AmCham Shanghai hosted an Author Series event on November 29 featuring Trevor Owens, CEO and Founder of Lean Startup Machine and author of The Lean Enterprise: How Corporations Can Innovate Like Startups. Caroline Pan, co-chair of the Entrepreneurship Committee at AmCham Shanghai, moderated the event.
Trevor discussed the core principles for lean management, fostering start-up creativity in corporate environments, and various ways in which enterprises and startups can collaboratively work to drive growth. Owens described key principles of lean startup methodology, such as “Minimum Viable Product” (MVP), early adoptees, and the concept of pivots. Generating an MVP in a “lean” way can include interviewing target customers, pre-selling products, and creating low-tech trials.

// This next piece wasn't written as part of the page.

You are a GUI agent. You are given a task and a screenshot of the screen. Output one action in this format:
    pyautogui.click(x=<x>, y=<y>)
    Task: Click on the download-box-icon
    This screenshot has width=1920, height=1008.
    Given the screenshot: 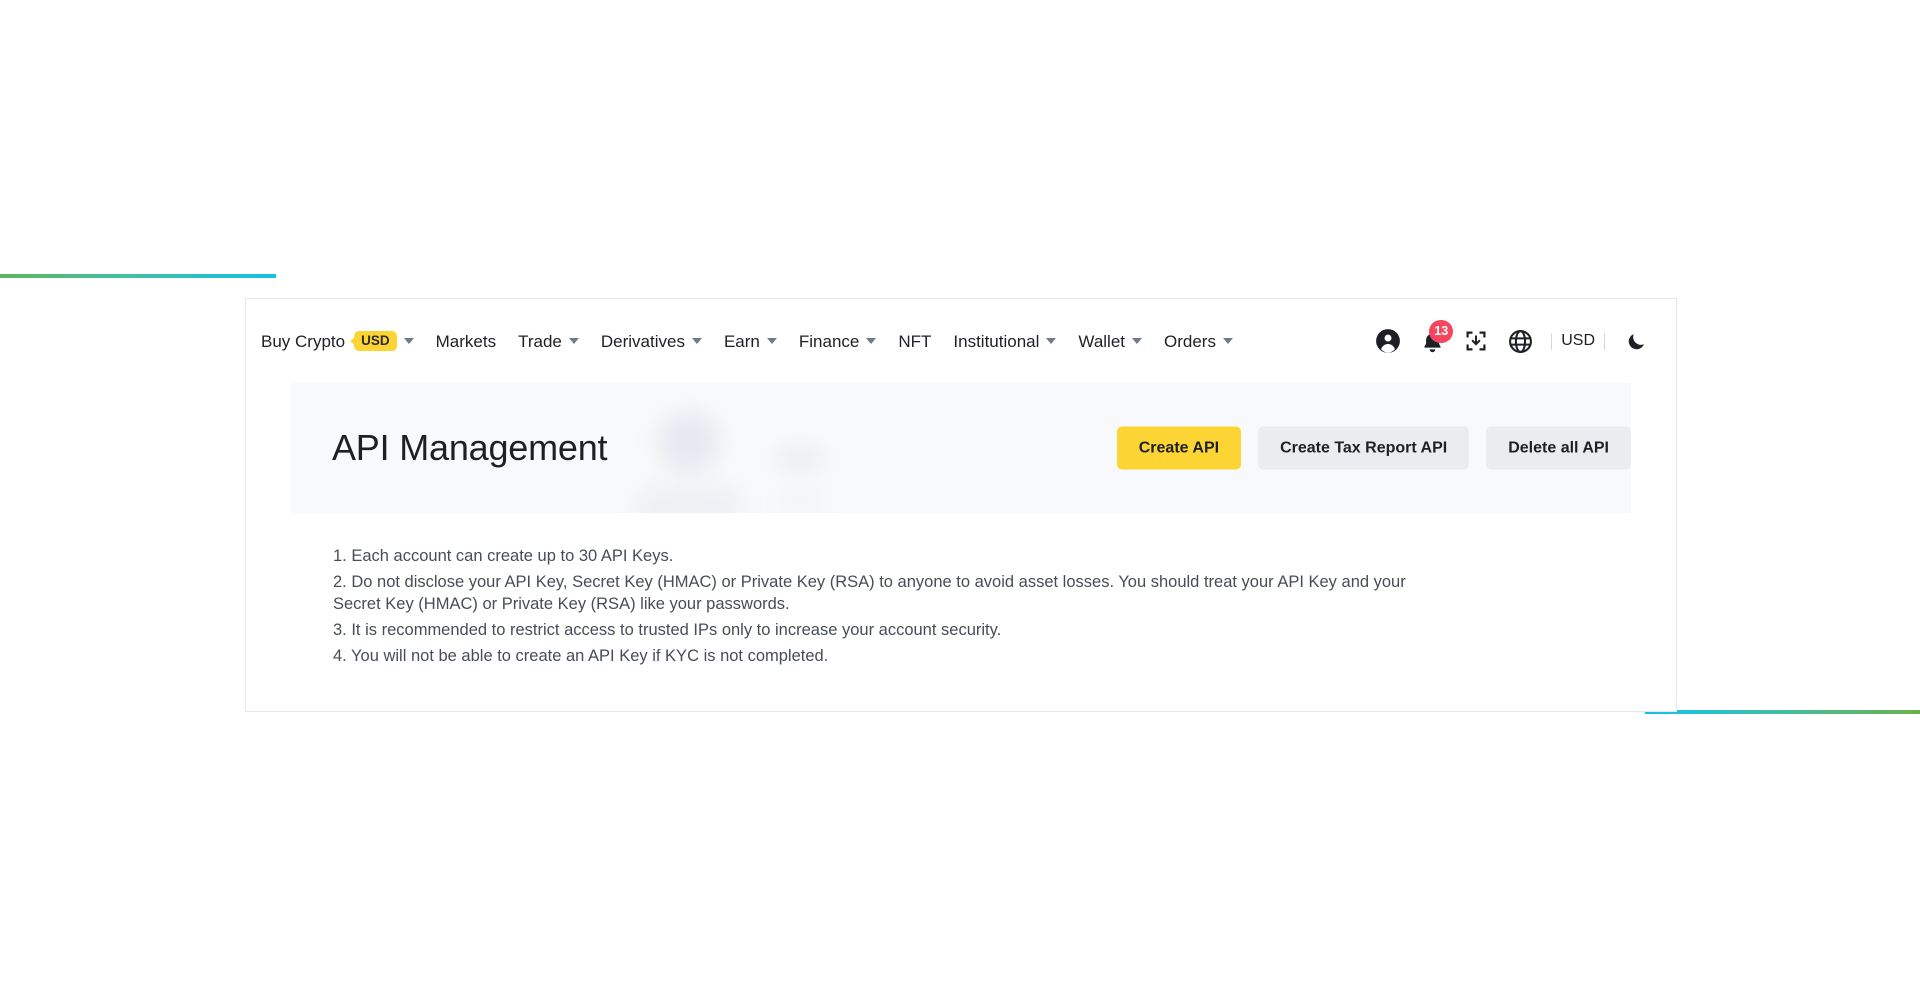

Owens went on to explain the difference and goals of an “innovation colony” versus that of an “innovation lab.” The main goals of an innovation colony are to 1) create innovation flow (idea generation); 2) spin-out promising ideas as independent, external startups; and 3) later spin-in the best performing startups (i.e. those which have achieved product/market fit) back into the corporation as a new business unit.
Owens also shared case studies of innovation lab mis-steps – such as Xerox, which failed many times to leverage its own internal R&D, and ended up licensing or giving away technology to companies such as Apple. Eventually, Xerox created a separate entity called Xerox Technology Ventures (XTV) to help protect and fund its innovation initiatives. After just 7 years, XTV’s portfolio was worth more than Xerox itself.
After discussing the rise of corporate accelerators and other innovation labs, Owens took questions from the audience. Some of the questions centered around: the differences between the principles taught by Trevor vs. Eric Ries, author of The Lean Startup (Trevor’s book offers more practical tips and is focused on incorporating lean startup methodologies into the enterprise context); spin-out and spin-in needing to be sequential vs. two options post-MVP (Trevor’s opinion was that sequential was more successful); and a conversation around the need to continually re-educate corporate executives to better understand lean management, generate more opportunities for creativity, and create more rewards as incentives.